**Data section:**
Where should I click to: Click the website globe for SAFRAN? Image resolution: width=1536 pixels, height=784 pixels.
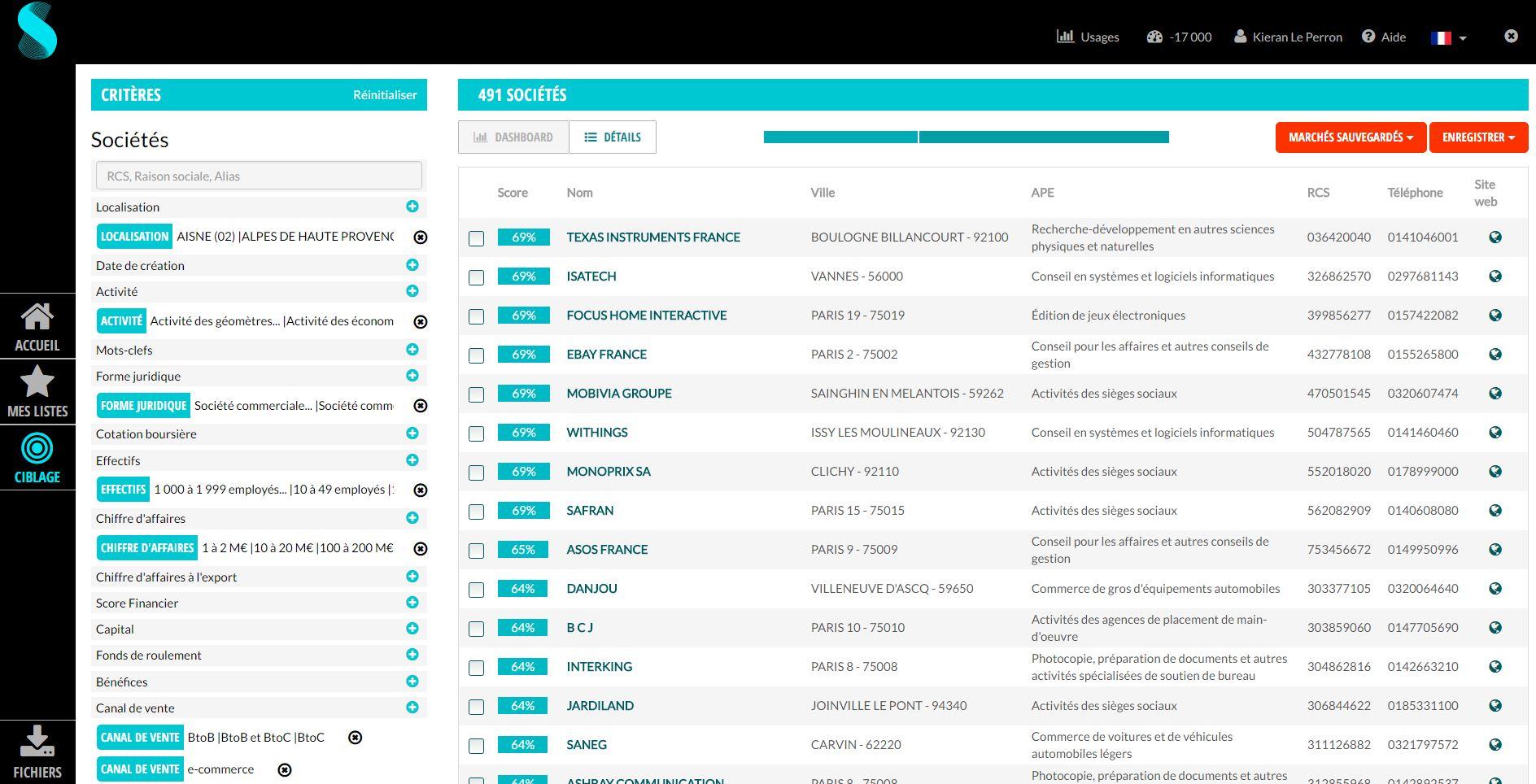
...
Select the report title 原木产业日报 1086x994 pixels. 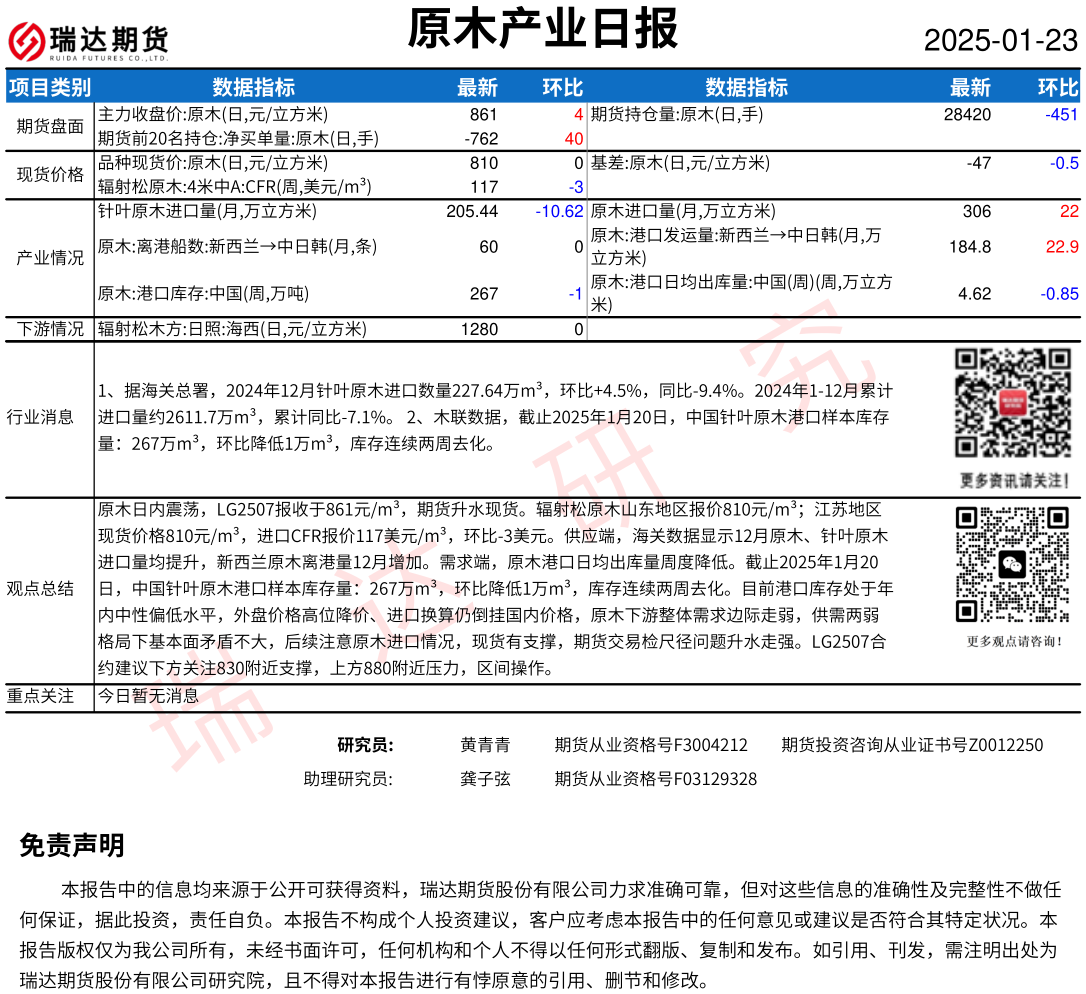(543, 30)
* * *
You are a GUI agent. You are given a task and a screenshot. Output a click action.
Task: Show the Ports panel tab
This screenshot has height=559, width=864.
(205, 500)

**Exercise instructions:** Identify each line in the listing above that contains the string "width", treating uppercase and lowercase as distinct.

**Task solution:**
Where should I click to: Click the website globe for SAFRAN? Image resolution: width=1536 pixels, height=784 pixels.
This screenshot has height=559, width=864.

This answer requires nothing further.